COPD stands for chronic obstructive pulmonary diseases. It is a collective name for chronic bronchitis and emphysema.

What is COPD?

If you have COPD, your lungs are damaged. As a result, you get less oxygen than people without COPD. With chronic bronchitis this is because the branches of the large windpipe (the bronchi) are always slightly inflamed. They will therefore produce more mucus. They also become thicker and stiffer. With emphysema, the wall of more and more lung vesicles is damaged. They then no longer participate in breathing. That process cannot be stopped. More and more lung vesicles are breaking. A cold, respiratory infections or irritating air (smoke and exhaust gases) make COPD worse.

The symptoms of COPD

Typical symptoms of COPD are shortness of breath, coughing, wheezing, giving up mucus and recurring infections. If you have COPD, your condition will deteriorate and you may suffer from fatigue, muscle weakness and weight loss.
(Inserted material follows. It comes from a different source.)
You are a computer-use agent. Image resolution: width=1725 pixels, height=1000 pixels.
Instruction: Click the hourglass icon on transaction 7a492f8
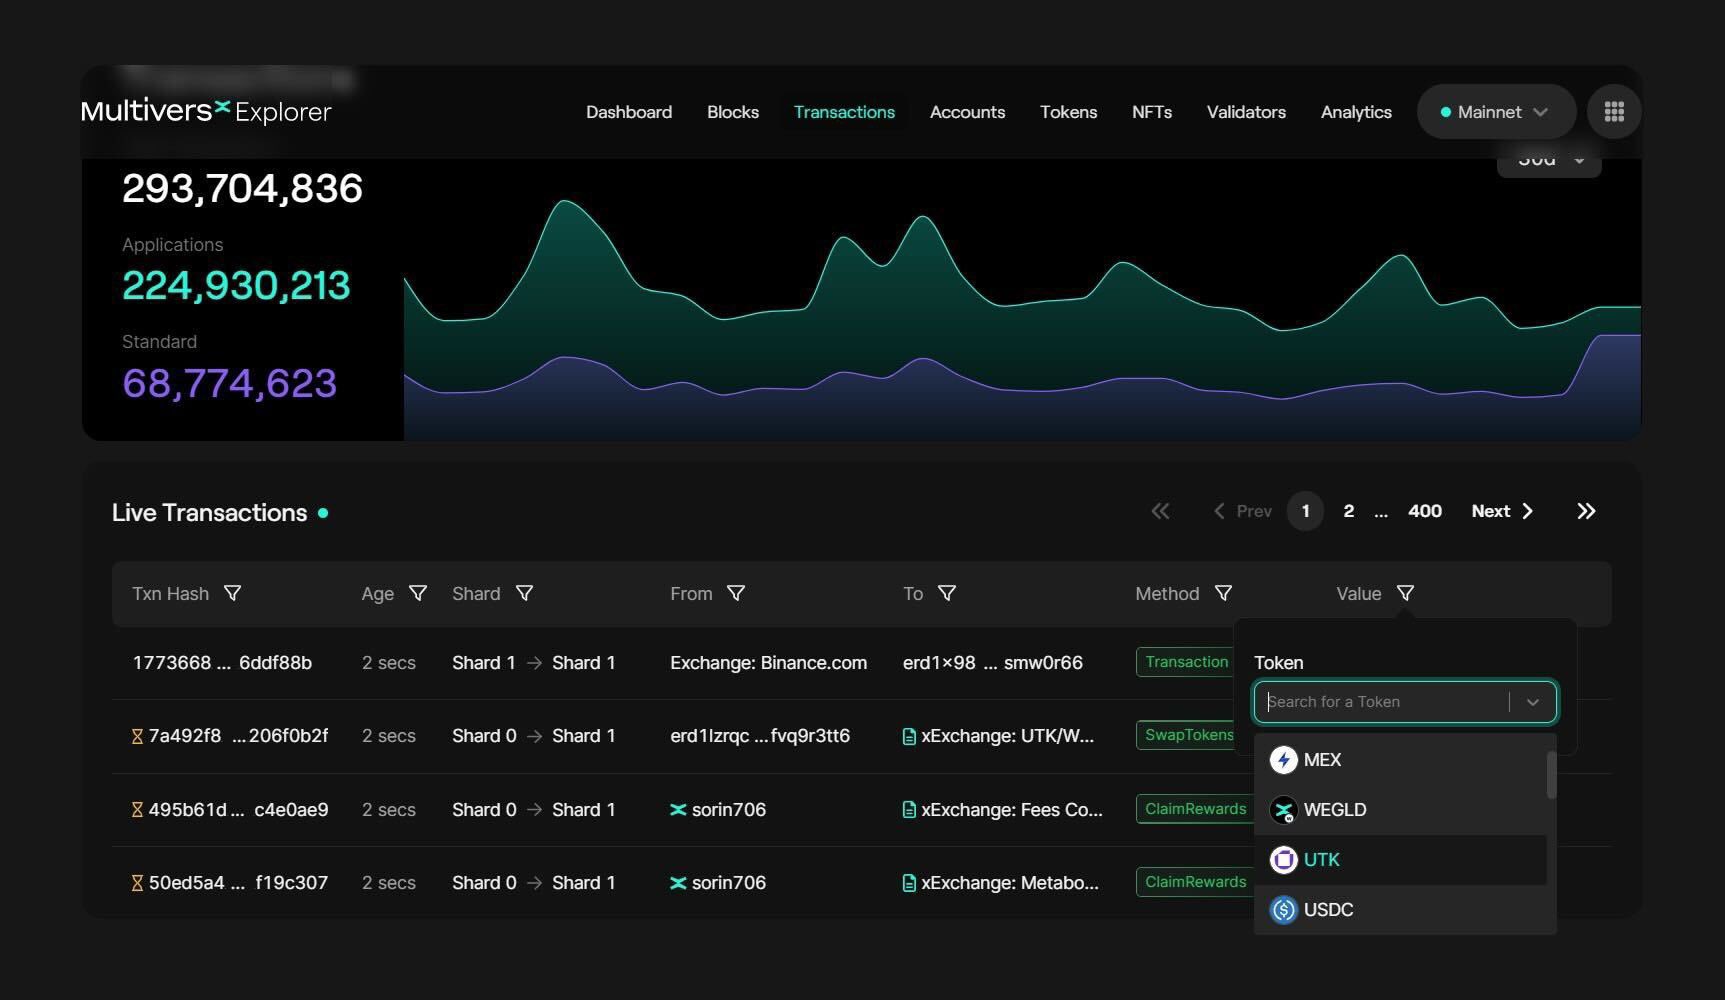(x=135, y=735)
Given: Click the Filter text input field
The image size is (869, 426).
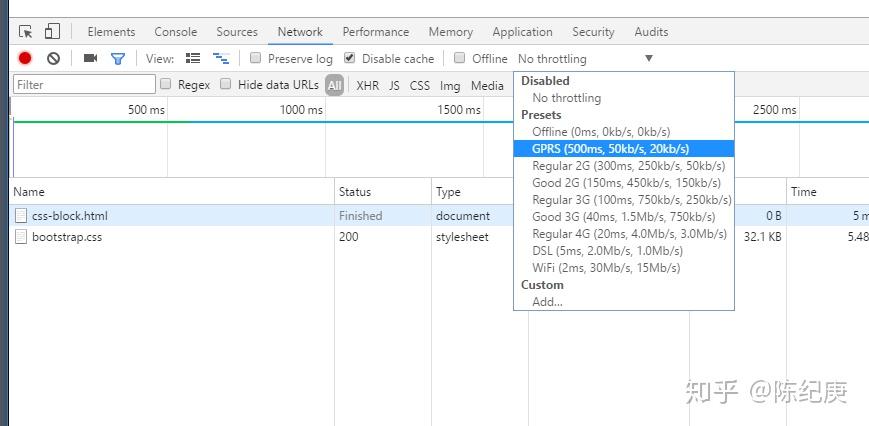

Breathing is usually possible, but breathing-out in particular causes problems. As the COPD becomes more severe, normal breathing costs more and more energy and you get stuffy sooner. This may cause you to move less, which will weaken you even more. With starting COPD you mainly suffer from heavy physical exertion, such as cycling against the wind or running. If the COPD worsens, you will become anxious about climbing stairs and a brisk walk. Severe COPD has major limitations, at home and at work. COPD patients can also suffer from psychosocial problems such as depression, anxiety and social isolation.

The treatment of COPD

COPD cannot be cured. You can delay the disease process and ensure that you have fewer symptoms. A healthy lifestyle is especially important for COPD patients. More information about this can be found under “What you can do yourself” and “What physiotherapy can do”. Medication cannot repair the lungs, but it ensures that you cough less and feel less stuffy. This makes it easier to stay active. That is extra important if you have COPD.

What you can do yourself

The most important thing is: quit smoking. That always makes sense: even if you smoke for years. In addition, it is (extra) important to maintain your fitness level. That is not easy if you have COPD. With exercise you might get extra trouble with stuffiness and coughing. Yet exercise is of vital importance for people with COPD. Exercise improves circulation and strengthens your muscles. Trained muscles pump your blood around better, so that you are less likely to get stuffy. If you exercise insufficiently, your complaints will increase. After a while you will be able to do less and less. Your condition will also deteriorate if you are overweight, but also if you weigh too little. So make sure you eat regularly and healthily and keep an eye on your weight.

What physiotherapy can do

If you have COPD, moving is extra difficult. Perhaps you don’t even dare to make any effort at all because it keeps you so anxious every time. A physiotherapist can explain what you can and should not do. A physiotherapist can also teach you techniques that make you less bothered by coughing and stuffiness. To improve your fitness, you prepare a training program that suits you. This effort is usually rewarded: you have fewer complaints. As a result, your self-confidence grows and you naturally start moving more. Our physiotherapists offer special exercise programs in which you can work on your fitness in a responsible manner.